U.S. Trails Most Nations in Child Sex Surgery Laws

Child Sex Surgery Laws
Surgical Instruments | Image by Dario Lo Presti/Shutterstock

While many countries throughout the world have placed restrictions or bans on sex alteration surgeries for minors, the U.S. is among the minority of countries that have not significantly limited the controversial procedures.

In fact, in addition to the absence of a federal law regulating the practice, the Biden administration has sought to pressure states out of passing their own laws limiting the performance of such procedures on children.

A March 31 White House statement read, “[I]n honor of Transgender Day of Visibility, the Biden-Harris Administration is uplifting transgender communities — and especially transgender kids and their families — by celebrating their resilience in the face of hateful anti-transgender laws being advanced across the country.”

“While transgender Americans have an unwavering champion in the President, conservative politicians have advanced hundreds of anti-transgender laws … putting the fundamental rights and freedoms of trans Americans at risk,” the statement claimed. “In the face of these challenges, research shows that, when transgender youth are affirmed and supported, they thrive.”

“There is conclusive scientific evidence that affirming a transgender or LGBTQI+ child’s identity is vital to protecting their mental health,” it continued. “State-level policies that stigmatize transgender children, for example by denying them access to medically necessary health care … contribute to worse mental health outcomes.”

However, numerous other countries across the world have restricted, delayed, or banned the administration of sex-characteristic procedures for children.

While states that permit the practice often only require a self-declaration to initiate transgender hormone administration or surgery, many European countries have established more stringent criteria to be met before such procedures can be administered, including age limits and psychotherapy requirements.

Drs. Stanley Goldfarb and Miriam Grossman of the advocacy group Do No Harm discussed the topic in a co-authored New York Post opinion piece.

“Western and Northern Europeans generally see affirmation leading to rapid medical interventions as unethical and dangerous,” the doctors wrote. “Overall, the most progressive countries in Europe are notably more conservative, with a clear focus on safeguarding children.”

The Manhattan Institute’s Leor Sapir argued that such safeguards are more in line with emerging scientific studies than the American position, suggesting that state lawmakers “who seek to ban these interventions entirely are being more faithful to the findings of the European evidence reviews.”

“The evidence supports … caution,” Goldfarb and Grossman wrote, since “[t]here’s an extremely high likelihood — confirmed by almost a dozen studies — that childhood-onset gender incongruence will resolve on its own by adolescence or adulthood.”

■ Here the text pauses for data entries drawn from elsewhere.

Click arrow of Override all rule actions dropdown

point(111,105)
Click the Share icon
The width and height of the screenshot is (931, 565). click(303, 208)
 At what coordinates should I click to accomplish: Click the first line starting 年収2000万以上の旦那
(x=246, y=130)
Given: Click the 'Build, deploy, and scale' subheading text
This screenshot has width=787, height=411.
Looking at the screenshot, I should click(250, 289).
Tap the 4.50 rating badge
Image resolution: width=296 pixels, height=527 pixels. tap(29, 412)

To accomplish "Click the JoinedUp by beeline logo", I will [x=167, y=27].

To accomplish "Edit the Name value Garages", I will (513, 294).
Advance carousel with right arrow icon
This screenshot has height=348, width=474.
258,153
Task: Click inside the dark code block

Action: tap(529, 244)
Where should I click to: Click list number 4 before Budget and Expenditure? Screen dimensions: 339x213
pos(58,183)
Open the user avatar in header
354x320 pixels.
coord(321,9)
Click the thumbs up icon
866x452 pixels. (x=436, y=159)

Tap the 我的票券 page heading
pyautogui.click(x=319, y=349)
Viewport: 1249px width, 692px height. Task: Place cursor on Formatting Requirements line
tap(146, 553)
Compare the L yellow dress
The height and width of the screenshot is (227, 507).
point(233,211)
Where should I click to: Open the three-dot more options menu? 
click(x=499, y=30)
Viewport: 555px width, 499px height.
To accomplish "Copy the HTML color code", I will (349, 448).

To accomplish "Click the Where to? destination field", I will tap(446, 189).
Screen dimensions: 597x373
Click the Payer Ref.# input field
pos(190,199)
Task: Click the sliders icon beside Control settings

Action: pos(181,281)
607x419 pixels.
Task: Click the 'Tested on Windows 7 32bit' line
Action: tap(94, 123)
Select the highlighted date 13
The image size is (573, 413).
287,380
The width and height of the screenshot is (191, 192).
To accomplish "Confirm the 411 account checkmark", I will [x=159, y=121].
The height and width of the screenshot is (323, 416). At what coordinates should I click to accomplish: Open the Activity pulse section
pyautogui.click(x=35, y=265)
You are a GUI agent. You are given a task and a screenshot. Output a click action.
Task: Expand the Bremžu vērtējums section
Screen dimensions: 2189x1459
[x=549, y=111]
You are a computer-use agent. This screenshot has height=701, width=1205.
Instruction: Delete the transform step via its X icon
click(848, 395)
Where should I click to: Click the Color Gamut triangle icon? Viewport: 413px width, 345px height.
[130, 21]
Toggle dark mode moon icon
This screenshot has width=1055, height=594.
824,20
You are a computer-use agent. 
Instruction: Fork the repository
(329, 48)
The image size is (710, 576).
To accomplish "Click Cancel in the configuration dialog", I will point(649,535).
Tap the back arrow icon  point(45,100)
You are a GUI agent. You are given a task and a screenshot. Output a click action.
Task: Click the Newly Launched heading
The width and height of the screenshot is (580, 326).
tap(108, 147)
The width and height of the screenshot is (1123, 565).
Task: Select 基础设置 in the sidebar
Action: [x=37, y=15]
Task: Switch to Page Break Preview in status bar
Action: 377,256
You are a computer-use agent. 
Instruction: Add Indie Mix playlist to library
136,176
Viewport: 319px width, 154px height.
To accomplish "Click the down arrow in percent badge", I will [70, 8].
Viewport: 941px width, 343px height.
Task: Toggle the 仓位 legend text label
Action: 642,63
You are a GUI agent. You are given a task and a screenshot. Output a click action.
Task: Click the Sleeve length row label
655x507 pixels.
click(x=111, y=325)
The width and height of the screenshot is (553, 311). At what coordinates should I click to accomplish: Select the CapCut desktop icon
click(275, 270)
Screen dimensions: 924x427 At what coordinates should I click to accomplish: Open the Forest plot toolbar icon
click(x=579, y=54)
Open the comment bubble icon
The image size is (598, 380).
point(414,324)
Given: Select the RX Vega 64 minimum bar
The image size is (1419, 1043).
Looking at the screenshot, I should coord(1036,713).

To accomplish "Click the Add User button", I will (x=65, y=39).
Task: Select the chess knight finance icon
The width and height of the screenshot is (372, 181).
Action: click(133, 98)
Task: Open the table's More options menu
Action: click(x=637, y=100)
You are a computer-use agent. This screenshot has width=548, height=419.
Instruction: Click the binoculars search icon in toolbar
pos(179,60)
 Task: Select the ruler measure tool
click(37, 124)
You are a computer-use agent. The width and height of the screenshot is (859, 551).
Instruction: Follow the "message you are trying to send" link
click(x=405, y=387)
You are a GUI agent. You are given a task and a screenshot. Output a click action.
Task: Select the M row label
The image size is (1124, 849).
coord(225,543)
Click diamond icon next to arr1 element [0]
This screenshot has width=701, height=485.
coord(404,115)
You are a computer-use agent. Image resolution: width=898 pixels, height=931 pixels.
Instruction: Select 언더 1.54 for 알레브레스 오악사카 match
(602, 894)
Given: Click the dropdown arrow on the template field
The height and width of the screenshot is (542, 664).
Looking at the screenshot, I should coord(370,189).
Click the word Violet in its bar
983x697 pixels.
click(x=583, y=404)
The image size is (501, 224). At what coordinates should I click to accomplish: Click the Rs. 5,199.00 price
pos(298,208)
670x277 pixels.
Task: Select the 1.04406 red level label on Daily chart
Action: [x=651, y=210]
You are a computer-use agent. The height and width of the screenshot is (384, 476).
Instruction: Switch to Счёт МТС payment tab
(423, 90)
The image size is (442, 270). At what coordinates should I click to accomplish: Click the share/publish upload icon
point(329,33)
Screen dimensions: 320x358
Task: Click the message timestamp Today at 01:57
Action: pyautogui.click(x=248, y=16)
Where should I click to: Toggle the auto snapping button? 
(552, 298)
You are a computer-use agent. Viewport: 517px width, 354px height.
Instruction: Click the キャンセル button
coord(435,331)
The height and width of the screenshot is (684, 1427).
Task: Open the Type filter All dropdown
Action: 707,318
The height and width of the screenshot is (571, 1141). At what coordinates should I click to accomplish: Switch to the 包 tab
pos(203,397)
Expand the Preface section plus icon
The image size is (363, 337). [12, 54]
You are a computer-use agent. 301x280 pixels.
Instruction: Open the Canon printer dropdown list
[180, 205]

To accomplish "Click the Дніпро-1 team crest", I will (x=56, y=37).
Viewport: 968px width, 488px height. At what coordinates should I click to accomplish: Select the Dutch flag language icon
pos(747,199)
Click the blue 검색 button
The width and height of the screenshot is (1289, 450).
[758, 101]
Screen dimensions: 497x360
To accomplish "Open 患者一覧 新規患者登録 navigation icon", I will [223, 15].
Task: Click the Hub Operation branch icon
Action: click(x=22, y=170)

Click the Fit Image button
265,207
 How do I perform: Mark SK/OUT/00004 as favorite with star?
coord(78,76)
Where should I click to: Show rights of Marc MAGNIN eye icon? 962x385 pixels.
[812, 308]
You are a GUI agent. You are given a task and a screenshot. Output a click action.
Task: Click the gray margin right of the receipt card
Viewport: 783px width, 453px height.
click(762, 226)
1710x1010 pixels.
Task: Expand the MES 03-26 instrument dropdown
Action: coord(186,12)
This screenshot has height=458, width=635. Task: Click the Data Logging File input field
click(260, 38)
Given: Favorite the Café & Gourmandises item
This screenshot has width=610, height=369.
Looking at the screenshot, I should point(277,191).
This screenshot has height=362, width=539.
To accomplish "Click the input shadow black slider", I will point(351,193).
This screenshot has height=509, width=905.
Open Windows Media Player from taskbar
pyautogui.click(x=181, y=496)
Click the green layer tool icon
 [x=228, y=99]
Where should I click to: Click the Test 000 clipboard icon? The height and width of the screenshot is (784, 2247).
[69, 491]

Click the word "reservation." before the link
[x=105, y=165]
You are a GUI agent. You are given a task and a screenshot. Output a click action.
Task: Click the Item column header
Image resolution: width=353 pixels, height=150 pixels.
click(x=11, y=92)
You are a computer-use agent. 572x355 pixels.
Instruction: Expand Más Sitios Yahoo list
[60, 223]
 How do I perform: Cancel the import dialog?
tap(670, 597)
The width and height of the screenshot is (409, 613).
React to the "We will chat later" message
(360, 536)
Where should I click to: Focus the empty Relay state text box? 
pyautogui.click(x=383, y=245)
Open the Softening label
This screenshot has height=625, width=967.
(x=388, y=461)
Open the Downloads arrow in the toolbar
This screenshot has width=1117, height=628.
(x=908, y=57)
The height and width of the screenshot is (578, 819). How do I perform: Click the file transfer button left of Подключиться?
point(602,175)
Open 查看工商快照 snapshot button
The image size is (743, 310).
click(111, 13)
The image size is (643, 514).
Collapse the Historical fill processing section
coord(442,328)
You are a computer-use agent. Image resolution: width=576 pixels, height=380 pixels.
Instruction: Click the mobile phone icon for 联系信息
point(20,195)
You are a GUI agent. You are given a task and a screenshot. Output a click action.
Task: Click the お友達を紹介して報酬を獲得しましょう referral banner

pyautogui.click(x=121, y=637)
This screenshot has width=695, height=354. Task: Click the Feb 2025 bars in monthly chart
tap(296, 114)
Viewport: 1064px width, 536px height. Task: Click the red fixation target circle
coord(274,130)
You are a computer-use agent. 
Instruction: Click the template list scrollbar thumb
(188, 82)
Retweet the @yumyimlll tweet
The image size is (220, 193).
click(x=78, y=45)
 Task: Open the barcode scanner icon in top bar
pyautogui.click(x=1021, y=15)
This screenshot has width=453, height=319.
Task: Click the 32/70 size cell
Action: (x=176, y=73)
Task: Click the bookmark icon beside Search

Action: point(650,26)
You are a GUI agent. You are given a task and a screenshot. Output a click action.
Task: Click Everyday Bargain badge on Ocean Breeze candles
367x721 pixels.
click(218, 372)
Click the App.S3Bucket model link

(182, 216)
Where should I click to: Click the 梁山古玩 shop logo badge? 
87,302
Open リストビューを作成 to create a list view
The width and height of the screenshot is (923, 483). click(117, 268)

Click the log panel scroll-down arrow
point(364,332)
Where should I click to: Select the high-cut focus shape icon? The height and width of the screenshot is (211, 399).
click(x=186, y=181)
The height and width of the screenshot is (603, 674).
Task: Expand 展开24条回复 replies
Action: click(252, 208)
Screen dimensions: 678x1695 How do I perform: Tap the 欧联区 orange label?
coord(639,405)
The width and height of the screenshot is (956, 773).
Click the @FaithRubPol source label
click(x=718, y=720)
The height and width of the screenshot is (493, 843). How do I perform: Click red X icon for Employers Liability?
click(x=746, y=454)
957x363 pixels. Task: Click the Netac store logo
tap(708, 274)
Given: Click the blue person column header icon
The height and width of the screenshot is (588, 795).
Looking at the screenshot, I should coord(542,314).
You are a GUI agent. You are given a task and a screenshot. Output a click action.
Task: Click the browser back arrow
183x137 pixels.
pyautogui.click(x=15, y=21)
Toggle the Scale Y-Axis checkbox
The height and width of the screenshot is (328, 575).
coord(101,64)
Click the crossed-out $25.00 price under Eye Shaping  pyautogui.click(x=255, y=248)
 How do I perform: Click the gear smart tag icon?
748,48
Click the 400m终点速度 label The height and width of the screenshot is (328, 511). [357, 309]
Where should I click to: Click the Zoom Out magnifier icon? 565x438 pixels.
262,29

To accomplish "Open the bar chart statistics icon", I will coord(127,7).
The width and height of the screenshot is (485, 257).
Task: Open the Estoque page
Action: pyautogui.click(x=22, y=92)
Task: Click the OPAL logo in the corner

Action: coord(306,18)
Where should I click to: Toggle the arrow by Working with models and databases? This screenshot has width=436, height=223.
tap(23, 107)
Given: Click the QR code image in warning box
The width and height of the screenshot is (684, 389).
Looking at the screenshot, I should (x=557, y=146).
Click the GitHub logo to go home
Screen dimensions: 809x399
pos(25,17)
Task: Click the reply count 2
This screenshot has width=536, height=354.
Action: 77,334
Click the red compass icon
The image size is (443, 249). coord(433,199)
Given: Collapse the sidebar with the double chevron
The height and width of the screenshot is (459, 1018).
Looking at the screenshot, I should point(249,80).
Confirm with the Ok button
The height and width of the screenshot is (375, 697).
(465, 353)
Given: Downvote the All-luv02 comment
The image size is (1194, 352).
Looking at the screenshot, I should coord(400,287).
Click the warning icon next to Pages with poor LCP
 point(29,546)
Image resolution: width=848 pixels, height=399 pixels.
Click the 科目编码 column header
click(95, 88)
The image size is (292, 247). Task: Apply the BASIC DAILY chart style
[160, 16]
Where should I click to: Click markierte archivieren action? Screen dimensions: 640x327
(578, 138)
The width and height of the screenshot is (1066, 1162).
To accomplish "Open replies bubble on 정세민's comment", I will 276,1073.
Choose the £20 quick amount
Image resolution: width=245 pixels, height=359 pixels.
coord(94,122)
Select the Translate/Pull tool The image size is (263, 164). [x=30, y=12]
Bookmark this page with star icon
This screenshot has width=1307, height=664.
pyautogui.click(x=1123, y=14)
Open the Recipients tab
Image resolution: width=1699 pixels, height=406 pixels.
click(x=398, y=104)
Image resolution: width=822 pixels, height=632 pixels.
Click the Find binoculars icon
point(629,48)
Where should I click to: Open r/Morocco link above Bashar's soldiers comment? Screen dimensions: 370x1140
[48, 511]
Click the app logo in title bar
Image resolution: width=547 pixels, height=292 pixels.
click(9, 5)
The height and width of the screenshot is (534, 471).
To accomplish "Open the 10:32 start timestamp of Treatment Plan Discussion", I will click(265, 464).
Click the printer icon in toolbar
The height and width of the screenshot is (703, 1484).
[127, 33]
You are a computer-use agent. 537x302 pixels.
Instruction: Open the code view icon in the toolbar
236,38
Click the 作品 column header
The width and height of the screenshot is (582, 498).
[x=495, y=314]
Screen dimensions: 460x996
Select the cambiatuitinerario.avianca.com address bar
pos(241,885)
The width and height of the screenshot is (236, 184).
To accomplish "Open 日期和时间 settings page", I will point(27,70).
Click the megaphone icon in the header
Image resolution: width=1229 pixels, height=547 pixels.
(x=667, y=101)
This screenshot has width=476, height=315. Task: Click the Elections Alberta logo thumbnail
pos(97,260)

U.S. activists who advocate against child sex alteration have echoed these concerns domestically.

Chloe Cole, an 18-year-old biological female who underwent sex alteration surgery but later detransitioned, suggested, “What Biden was saying is dangerous. … He’s trying to advocate for further experimentation on children,” per the New York Post.

Similarly, Brian Wagoner, a biological male who used estrogen treatments for years before deciding to return to living as a man, suggested that part of the issue prompting the American medical community to support easily obtained sex alteration surgeries and treatments is the financial incentive.

“There’s a lot of money to be made by doctors here. They see the dollar signs, and in the end, money talks,” Wagoner told the New York Post.

When Texas recently banned child sex alteration surgeries, however, other activists condemned the state for allegedly endangering children identifying as transgender, as reported by The Dallas Express.

The ACLU of Texas promised to fight the law, saying, “Abbott can’t stop trans youth from thriving in Texas — and we’ll take him to court to make sure of it.”

“We are doing everything in our power to preserve access to this life-saving, evidence-based health care,” the group claimed.